Como possui a aptidão, desdenha da violência. Nasceu para desfazer, sem cortá-lo, o nó górdio.” A concepção, elaboração e condução da política externa de um país com o peso e a complexidade do Brasil não podem ser obra de pessoas isoladas, mas de toda a instituição. Estou certo, por isso, de que o leque de virtudes que distinguem o Embaixador Osmar Chohfi não apenas o qualificam para lidar com os novos desafios que hoje se colocam para a diplomacia brasileira, como o capacitam também para auscultar, com a sensibilidade que lhe é própria, os anseios da Casa, com vistas a promover as mudanças e os ajustes necessários ao seu permanente aprimoramento.
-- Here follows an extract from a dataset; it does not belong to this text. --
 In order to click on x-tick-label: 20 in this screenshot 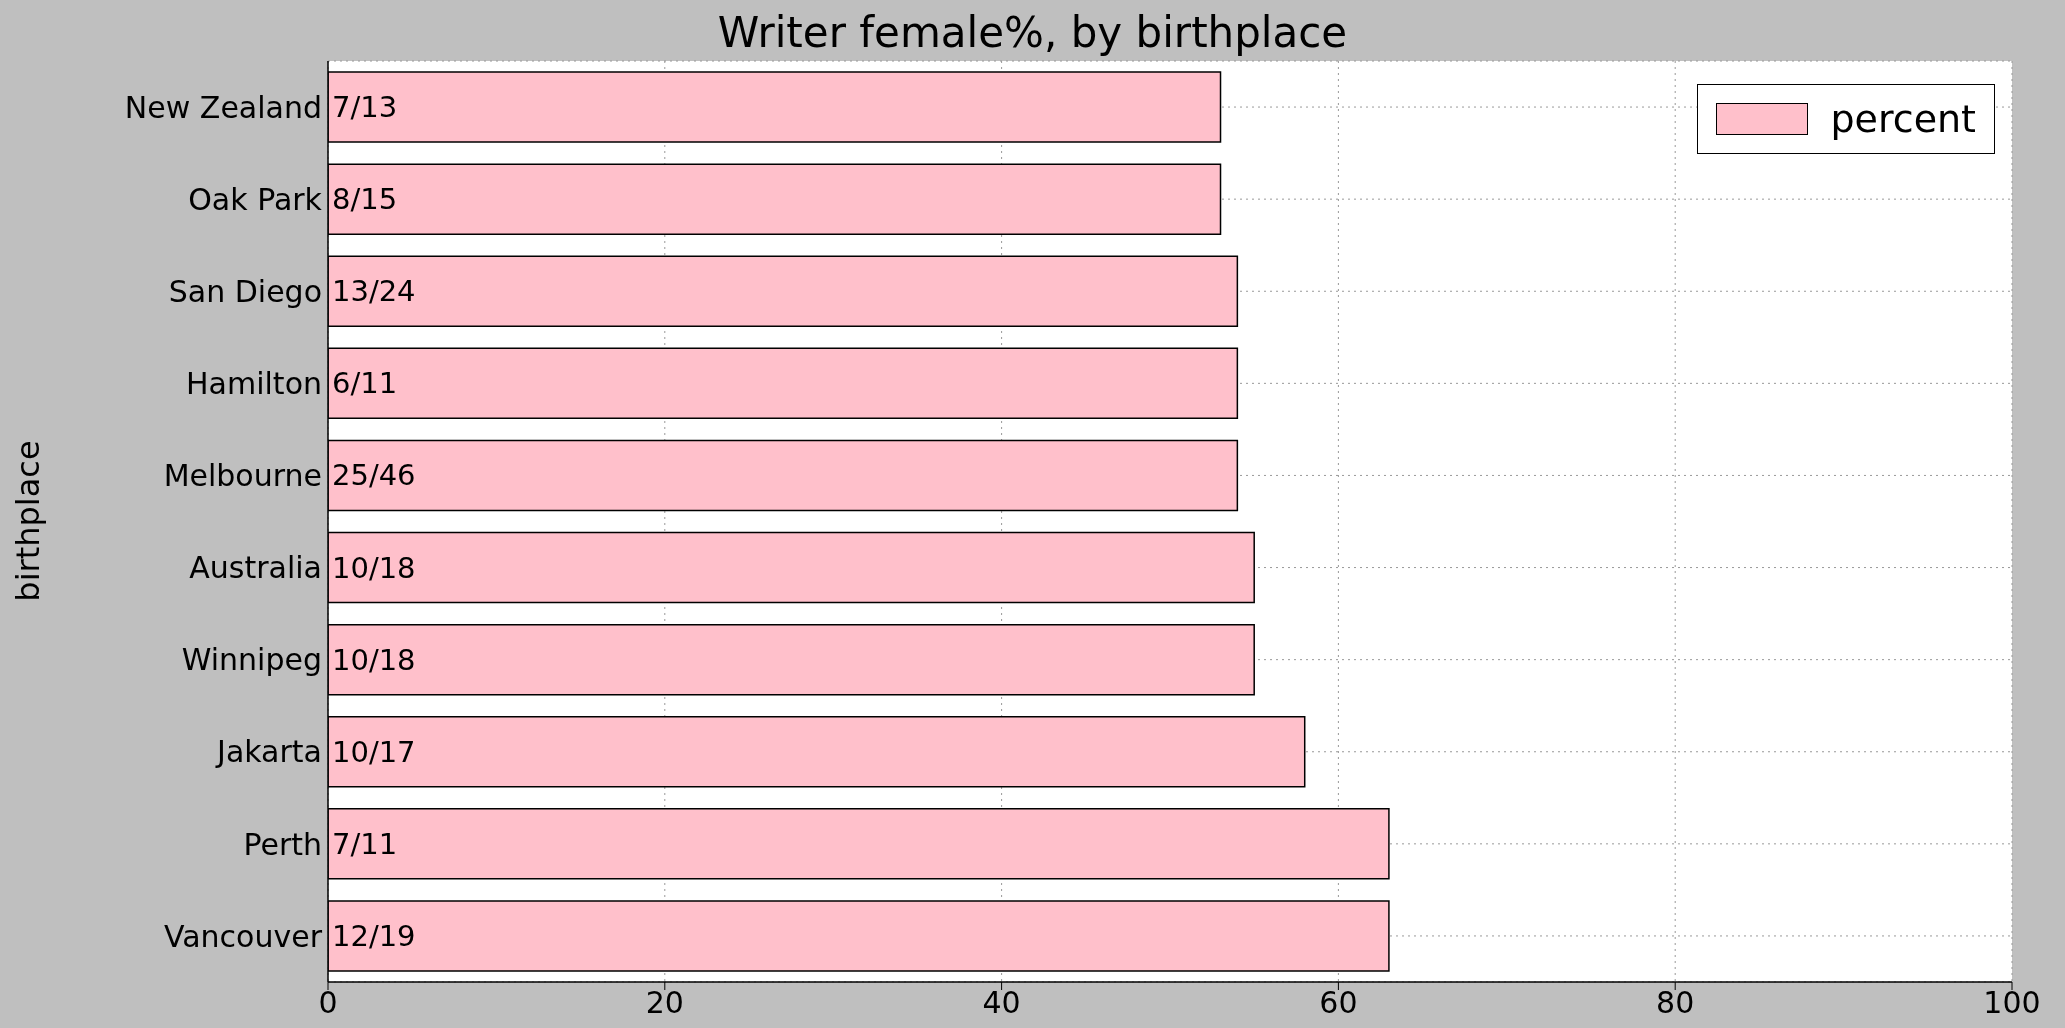, I will do `click(664, 1003)`.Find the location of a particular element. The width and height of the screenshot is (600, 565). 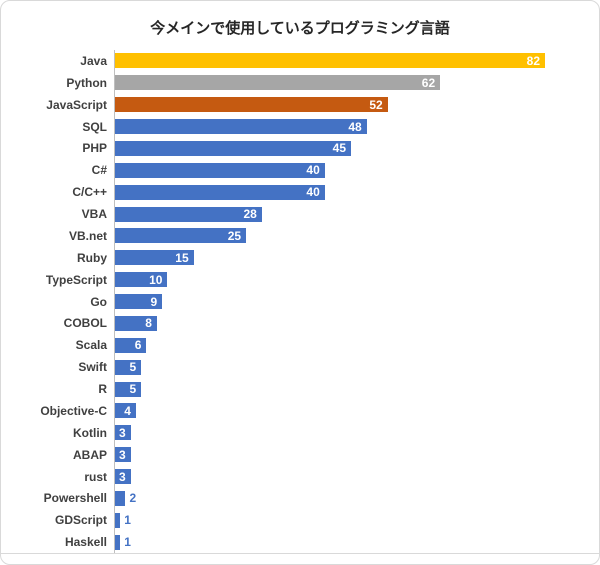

O prestígio internacional e a excelência deste Ministério estão baseados na qualidade dos seus quadros. Como tive a oportunidade de afirmar já em meu discurso de posse, tenho conhecimento das necessidades materiais desta Casa e sensibilidade em relação aos problemas atuais da carreira, em especial da motivação de seus integrantes.
A essas questões, com o apoio do Embaixador Osmar Chohfi, continuarei a dar atenção e foco, com a preocupação de preservar e aumentar a capacitação do Brasil no trato da agenda diplomática. Senhoras e senhores, Machado de Assis, pela boca do Conselheiro Aires, afirma em Esaú e Jacó que “o imprevisto é uma espécie de deus avulso, ao qual é preciso dar algumas ações de graças; pode ter voto decisivo na assembléia dos acontecimentos.” Passados quarenta anos, não se pode deixar de atribuir ao imprevisto sua parcela de responsabilidade neste reencontro de dois antigos estudantes da Faculdade de Direito do Largo de São Francisco. Hoje integrada à Universidade de São Paulo, a velha Faculdade – “alma mater” do Barão do Rio Branco, patrono da Diplomacia brasileira, cujo centenário de posse no cargo de Ministro das Relações Exteriores comemoraremos no próximo ano – representou para nós, para Osmar e para mim, assim como para os que nos antecederam e sucederam, uma experiência de cidadania, propiciadora da fraternidade que deriva da participação no espaço público. As lições que juntos ali aprendemos permanecem conosco. São fruto do convívio acadêmico e do magistério de ilustres professores, que gostaria de lembrar na figura do grande jurista Vicente Rao, pois tendo sido também titular desta Pasta, ajudou a despertar em nós, no primeiro ano da Faculdade, o sentido da importância das relações internacionais e o sentimento de admiração pelo Itamaraty e suas tradições. É esse sentimento que, lastreado no ânimo de servir ao Brasil, continuará a nortear e inspirar nossa atuação.